With more than 103 million U.S.-based users, Facebook is still the gorilla of social media — and it's still growing fast. Of all adults who use social-networking sites, 78% have a Facebook account. The demographic breakdown of social network sites in general is not as aggressively young as Twitter: In 2005 about 26% of U.S. users were 45 or older.

According to InsideFacebook.com, the fastest-growing user segment in 2009 was women over 55. Istrategylabs.com says the over-55 demographic grew 922.7% from January 2009 to January 2010. As of January 2010, nearly 10% of Facebook users were 55 or older, and 29% were 35 to 54. According to the Neilson 2010 Media Fact Sheet, Facebook is the third-most visited site by users 65 and older.
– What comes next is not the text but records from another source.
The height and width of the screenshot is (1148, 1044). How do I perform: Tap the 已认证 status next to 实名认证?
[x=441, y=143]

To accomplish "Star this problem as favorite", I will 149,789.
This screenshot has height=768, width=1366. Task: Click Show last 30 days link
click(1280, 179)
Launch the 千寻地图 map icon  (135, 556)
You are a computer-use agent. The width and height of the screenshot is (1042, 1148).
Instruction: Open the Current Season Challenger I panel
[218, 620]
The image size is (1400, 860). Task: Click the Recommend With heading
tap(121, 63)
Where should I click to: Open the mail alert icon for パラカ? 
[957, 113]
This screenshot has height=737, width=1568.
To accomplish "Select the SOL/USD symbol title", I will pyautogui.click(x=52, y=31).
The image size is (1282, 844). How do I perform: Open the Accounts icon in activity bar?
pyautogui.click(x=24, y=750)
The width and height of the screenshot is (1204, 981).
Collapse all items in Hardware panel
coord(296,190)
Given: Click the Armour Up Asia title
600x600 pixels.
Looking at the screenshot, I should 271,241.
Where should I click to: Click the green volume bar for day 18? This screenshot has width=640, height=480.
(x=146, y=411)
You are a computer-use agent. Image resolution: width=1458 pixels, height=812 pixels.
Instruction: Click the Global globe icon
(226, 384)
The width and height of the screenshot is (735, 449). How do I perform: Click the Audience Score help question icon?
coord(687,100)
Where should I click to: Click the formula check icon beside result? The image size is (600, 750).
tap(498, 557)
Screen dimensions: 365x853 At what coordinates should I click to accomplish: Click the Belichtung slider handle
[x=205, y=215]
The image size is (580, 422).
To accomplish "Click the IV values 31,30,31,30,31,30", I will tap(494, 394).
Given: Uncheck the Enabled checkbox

Successful Facebook pages tend to be actively maintained, with timely status updates, photos, contact information and other content. If you already have permission to send info to your customers' email addresses, you can send invitations to either "friend" you or "like" you as a fan. Your friends and fans will then usually see your content as you publish it. You can delete inappropriate posts by your fans and friends, but that doesn't mean they haven't been seen before the damage is done.

Watch Hour

 U.S. Internet users watched 32.4 billion videos in January. The video-sharing service can be a great spot to showcase your products, whether they be tours or vehicles, and there’s plenty of Google power behind users’ keyword searches. Like other sites, you can allow user comments, so potential passengers can praise — or pan — your video (tread carefully).  Another potential downside? While watching your YouTube presentation, a customer may see your competitors' videos under the "related video" column currently on the right-hand side of the page. And they may see advertising from your competitors as well.

The Takeaway

In sum, social media can be a powerful tool — if you can get anyone to pay attention. It also offers a more dynamic sense of interaction than the average website, which is usually a good thing, but not always. If you really want to control your message, you might consider simply advertising on the social media so you can more safely drive traffic to your website.

Still interested in delving into the world of social media? There's no shortage of information on the Internet, including helpful advertising and usage guidelines from the social-media sites themselves. Your friends await you.